== Supplied material ==
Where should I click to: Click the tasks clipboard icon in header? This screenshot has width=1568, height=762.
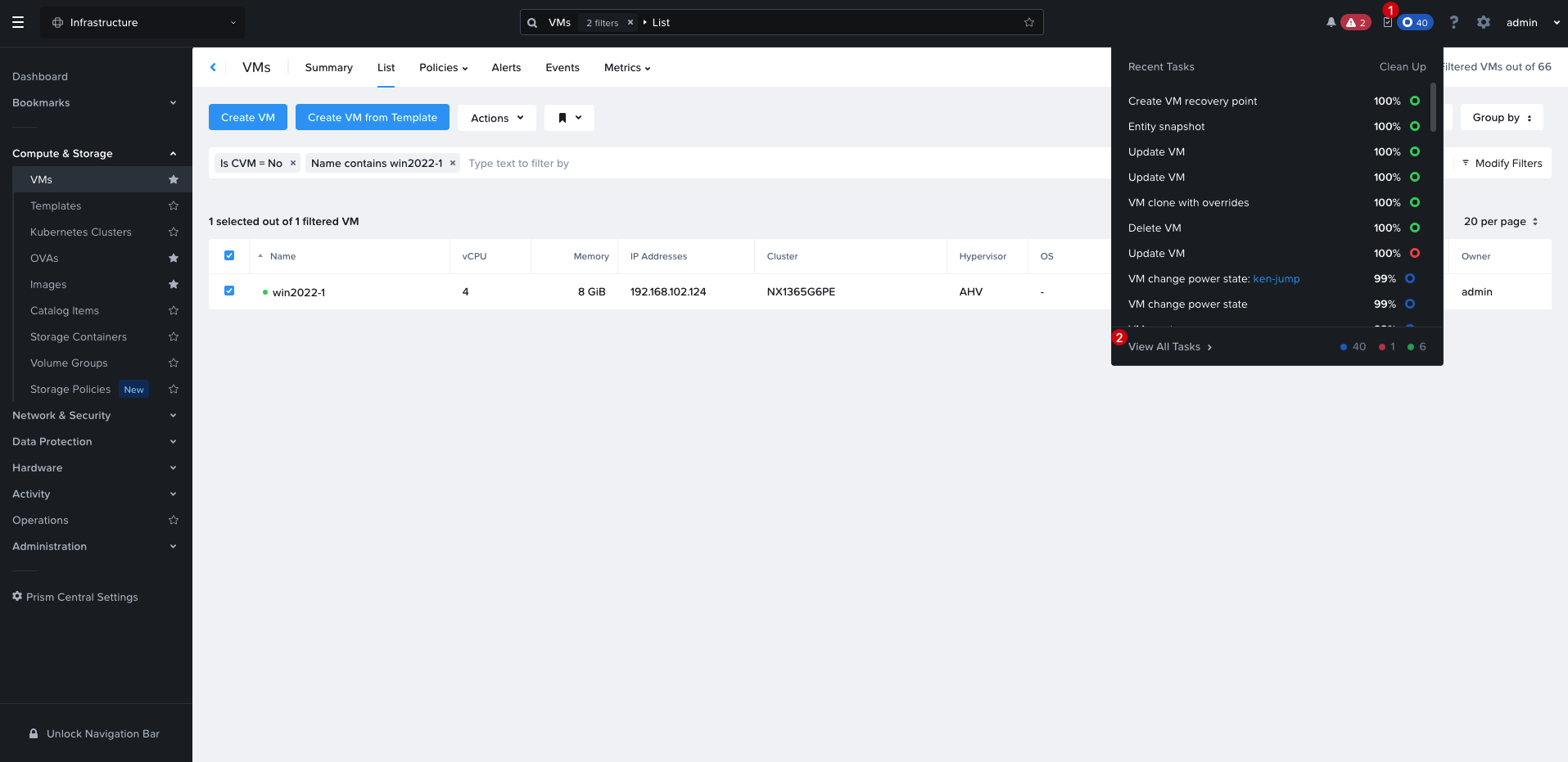pyautogui.click(x=1387, y=22)
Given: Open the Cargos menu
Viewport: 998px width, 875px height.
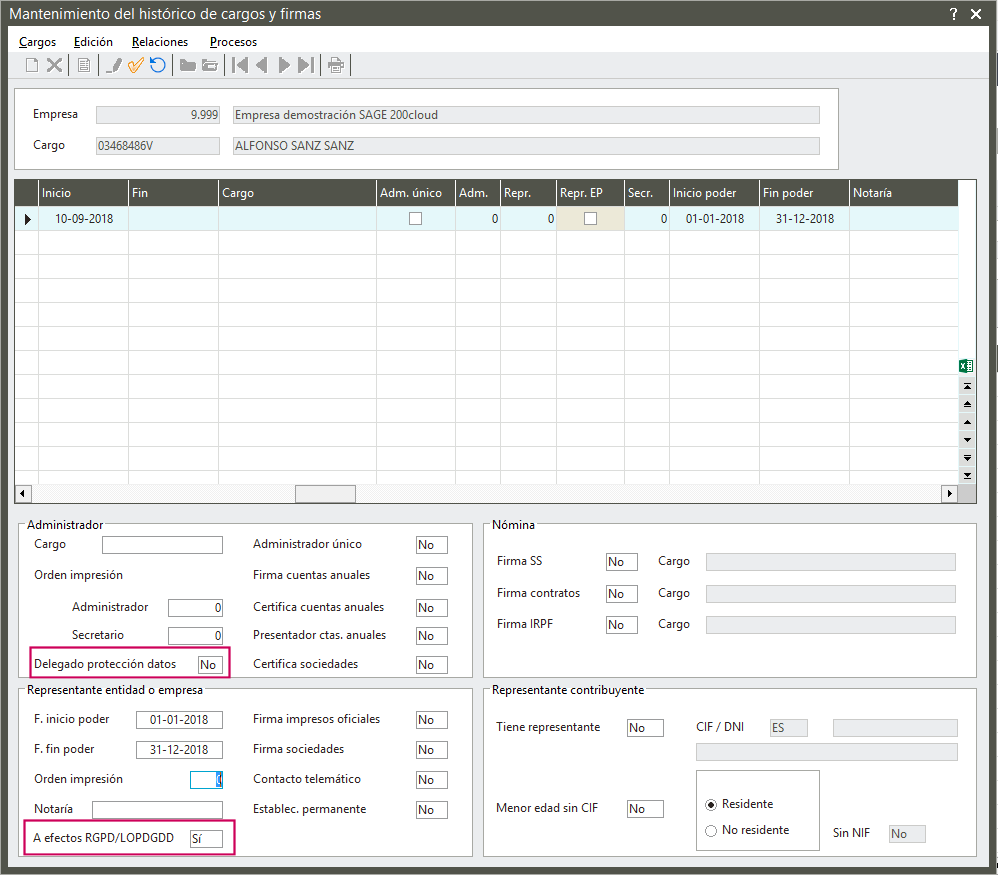Looking at the screenshot, I should click(37, 42).
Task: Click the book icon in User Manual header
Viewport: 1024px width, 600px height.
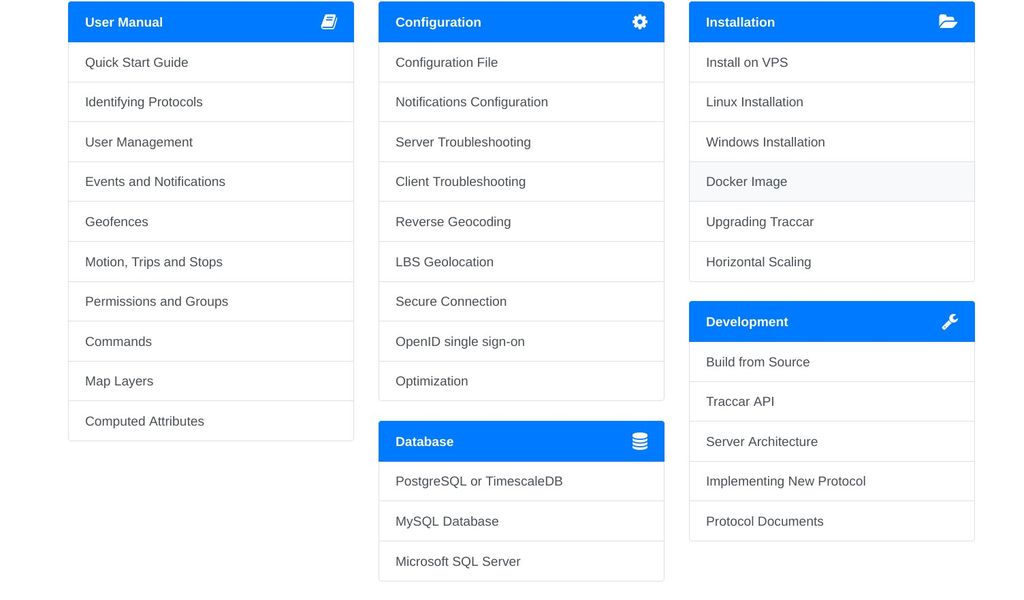Action: [x=329, y=22]
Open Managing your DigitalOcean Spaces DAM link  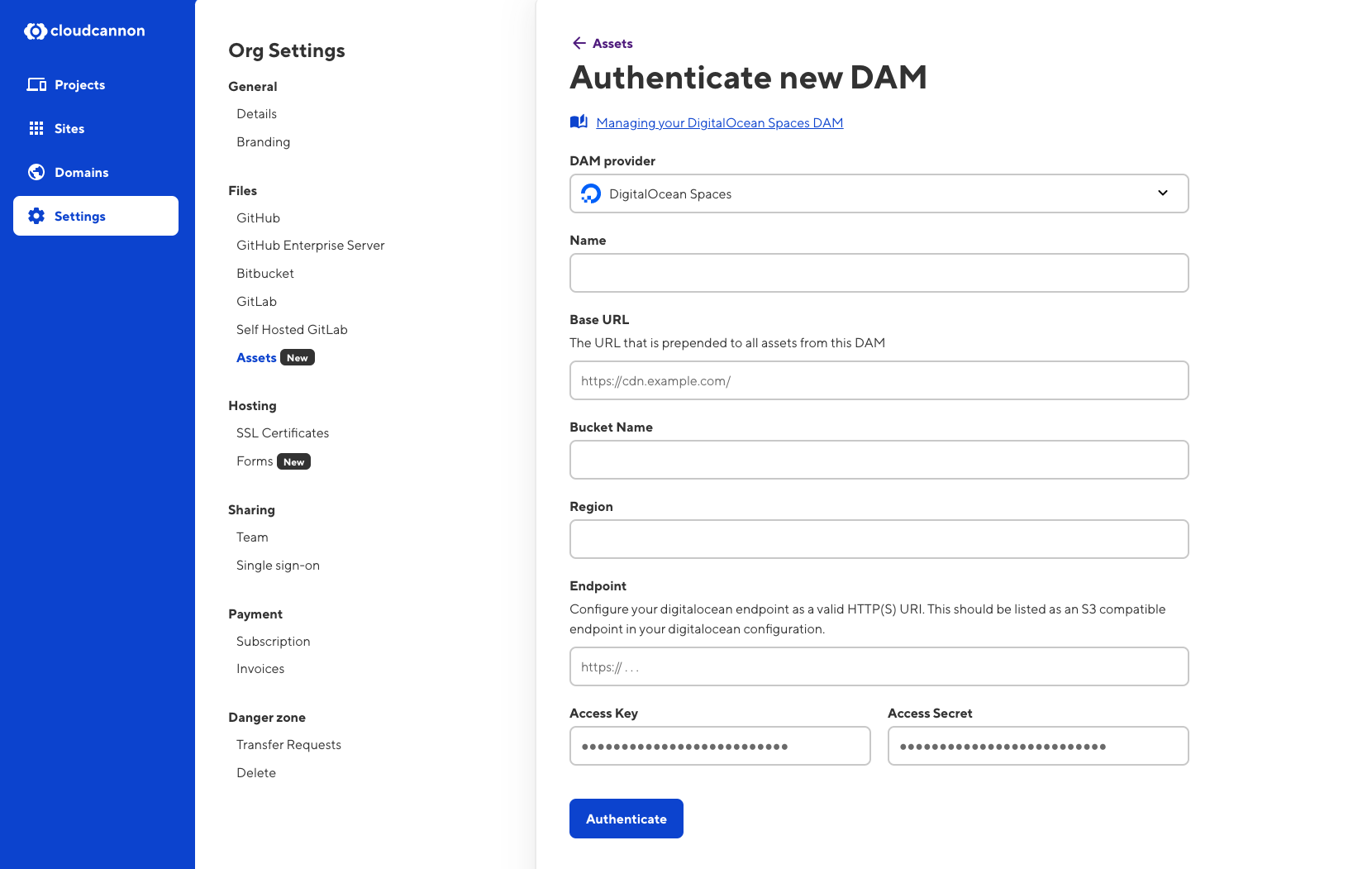point(719,123)
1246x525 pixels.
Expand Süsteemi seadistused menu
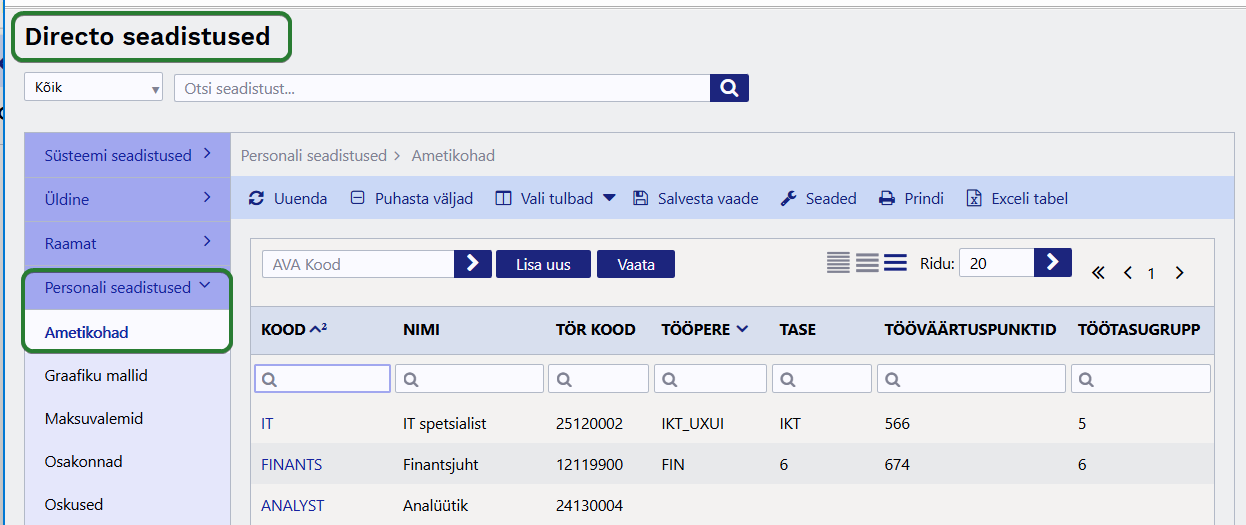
===
Work to complete »
Rewrite the data from the line containing "1246x525 pixels." through the end of the data, replacing "Expand" with "Open" and keeping everything else the same. Leave the pictures out of your answer.

Complete answer »
1246x525 pixels.
Open Süsteemi seadistused menu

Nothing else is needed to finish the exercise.